Observing a cross section of the sample using an electron microscope or an optical microscope;
The number and area of the suspended mat particles, the total suspension loss of the suspended mat particles, and the suspension loss conversion value of the target metal mixed in the suspended mat particles are analyzed from the observed image;
Based on the results of the analysis, a classification standard for the fine mat particles contained in the suspended mat particles is determined, and the number and number density of the fine mat particles are determined based on the classification standard;
and analyzing a cause of slag loss in the flash smelting furnace using information on the number density of the suspended matte particles and the number density of the fine matte particles as indicators. Recovering the matte containing the metal to be recovered from a flash furnace that melts raw materials to generate slag and matte;
The slag is extracted from the flash furnace, the granulated slag obtained by subjecting the extracted slag to granulation is collected, and the cross section of the sample of the granulated slag is observed using an electron microscope or an optical microscope.

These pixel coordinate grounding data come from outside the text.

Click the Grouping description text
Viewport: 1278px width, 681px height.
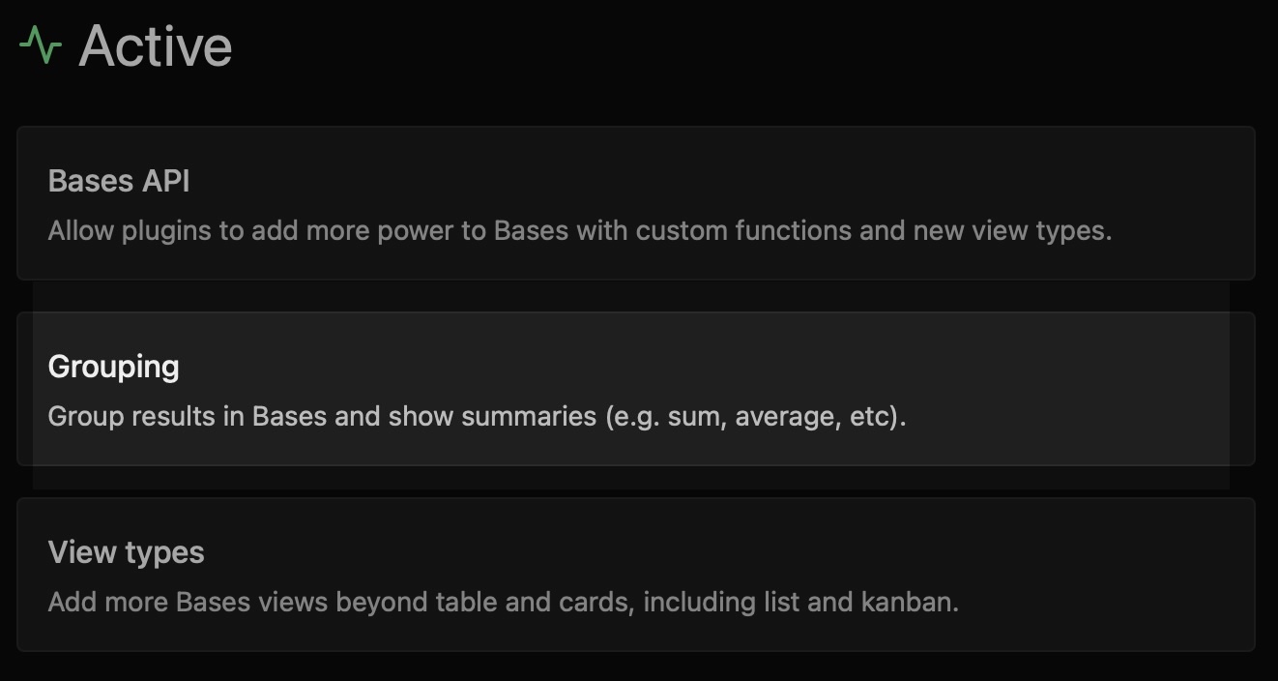coord(477,417)
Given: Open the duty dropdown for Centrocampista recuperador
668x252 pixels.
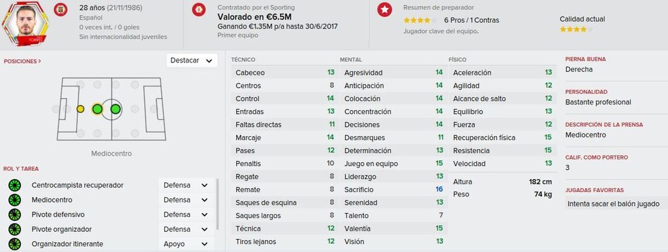Looking at the screenshot, I should [186, 186].
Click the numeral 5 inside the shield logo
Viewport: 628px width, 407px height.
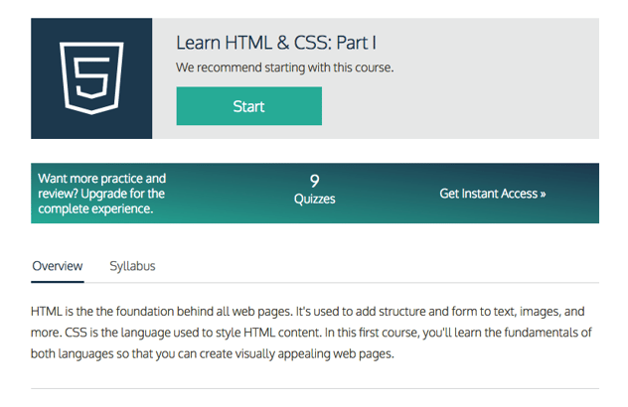click(91, 77)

Analyzing the number and area of suspended mat grains, the total suspension loss of the suspended mat grains, and the equivalent suspension loss value of the target metal mixed in the suspended mat grains from the image;
Based on the results of the analysis, a classification criterion for the coarse matte grains included in the suspended matte grains is determined, the number and number density of the coarse matte grains are determined based on the classification criterion, and the area and number density of the coarse matte grains are determined. calculating a coarse mat grain suspension loss ratio from the total suspension loss;
analyzing the cause of slag loss in the flash furnace using information on the number density of the suspended matte grains and the suspension loss ratio of the coarse matte grains as an index;
A method for recovering metal from a flash smelting furnace, comprising: controlling operating conditions of the flash smelting furnace so as to suppress slag loss based on an analysis result of the cause of slag loss in the flash smelting furnace. Recovering the matte containing the metal to be recovered from a flash furnace that melts raw materials to generate slag and matte;
The slag is extracted from the flash furnace, the granulated slag obtained by subjecting the extracted slag to granulation is collected, and the cross section of the sample of the granulated slag is observed using an electron microscope or an optical microscope. Analyzing the number and area of suspended mat grains, the total suspension loss of the suspended mat grains, and the equivalent suspension loss value of the target metal mixed in the suspended mat grains from the image;
Based on the results of the analysis, determining a classification standard for the fine matte grains included in the suspended matte grains, and determining the number and number density of the fine matte grains based on the classification standard;
analyzing the cause of slag loss in the flash furnace using information on the number density of the suspended matte grains and the number density of the fine matte grains as an index;
A method for recovering metal from a flash smelting furnace, comprising: controlling operating conditions of the flash smelting furnace so as to suppress slag loss based on an analysis result of the cause of slag loss in the flash smelting furnace.